しかし、為替相場を動かす要因は金利差以外にもあります。一つは貿易収支です。なぜなら貿易収支は黒字となってドルが手残りするか、赤字となってドルを支払うために手当しなければならなくなるかによって、為替相場での実需に直接関わります。日本の貿易収支は、2021年は1.8兆円の黒字でしたが、2022年は赤字に転落し、15兆円から18兆円の赤字収支になった模様です。それだけドルを買う実需が存在したということです。
貿易収支の赤字はモノやエネルギーの価格上昇によるもので、そう簡単に減少に転じる見通しは立ちません。そのため、2023年はさらに25兆円前後に膨らむとの予想もあります。需給面ではドル買いを支える要因です。
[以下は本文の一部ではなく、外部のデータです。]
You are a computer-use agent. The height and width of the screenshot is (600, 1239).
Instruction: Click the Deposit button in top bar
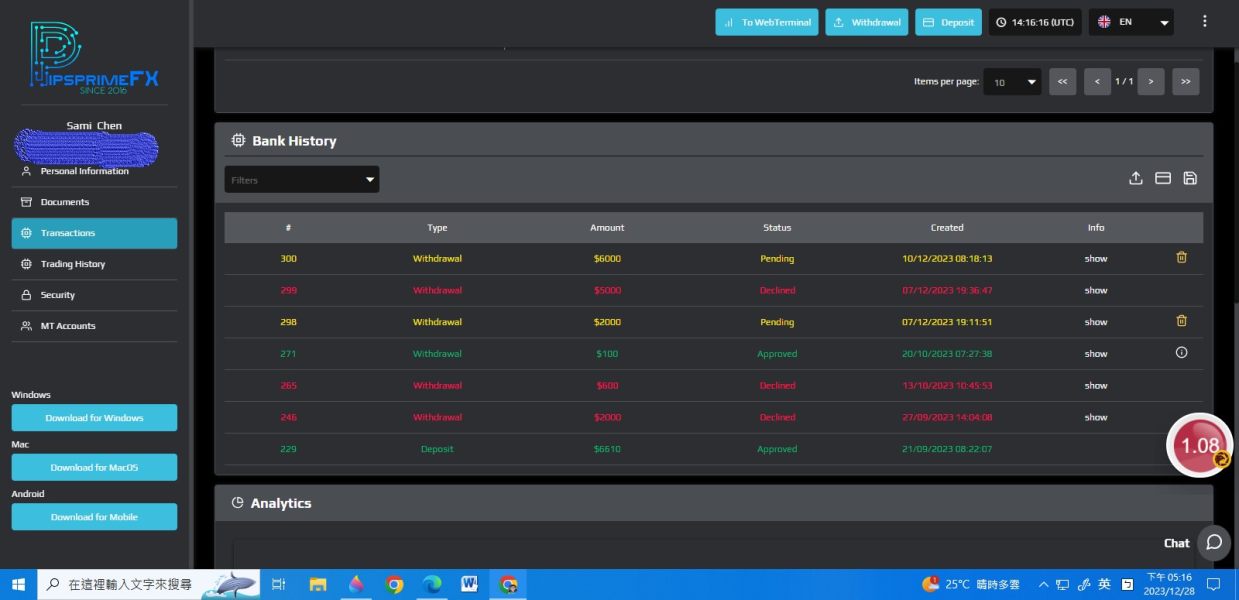(948, 22)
また、短期金利で見れば、米FRBは政策金利であるFF金利を4.25-4.50%から、5.00%を超える水準に早期に引き上げる見通しです。そして金利を高どまらせる意向を示しています。一方で、日銀が短期金利を引き上げるには相当の時間を要すると考えられます。そうなると、ドル円で円買い持ちのポジションを長期間キャリーすることに高いコストを支払うことになり、時間がかかれば円買いの参加者の分が悪くなります。
国の財政状況も心配です。岸田政権は、2023年度一般会計予算案を策定しましたが、総額は114兆3,812億円で、総額では初めて110兆円を超え、過去最大となりました。特に防衛関係費は急増し、前年比1.4兆円増の6.7兆億円を計上して、ミサイル防衛能力の強化などを図ることにしました。
しかし、日本には歳入の目処が立たなくなってきています。経済成長率が上がる努力を怠ってきた中で、一般会計だけが膨れ上がり続けており、増税はその失策のツケを国民に押し付ける格好になっています。
万が一、増税の議論に失敗した場合は、防衛費増額を国債発行で賄うという話につながる可能性もあります。そうなると、今年10月の英国危機のように、自国通貨売り・国債暴落というシナリオも全くないとは言えません。
こうしたファンダメンタルズを考えると、中長期では円高基調が続くと予想するのは難しいのです。終わってみればドル高だったという難しい一年になると考えています。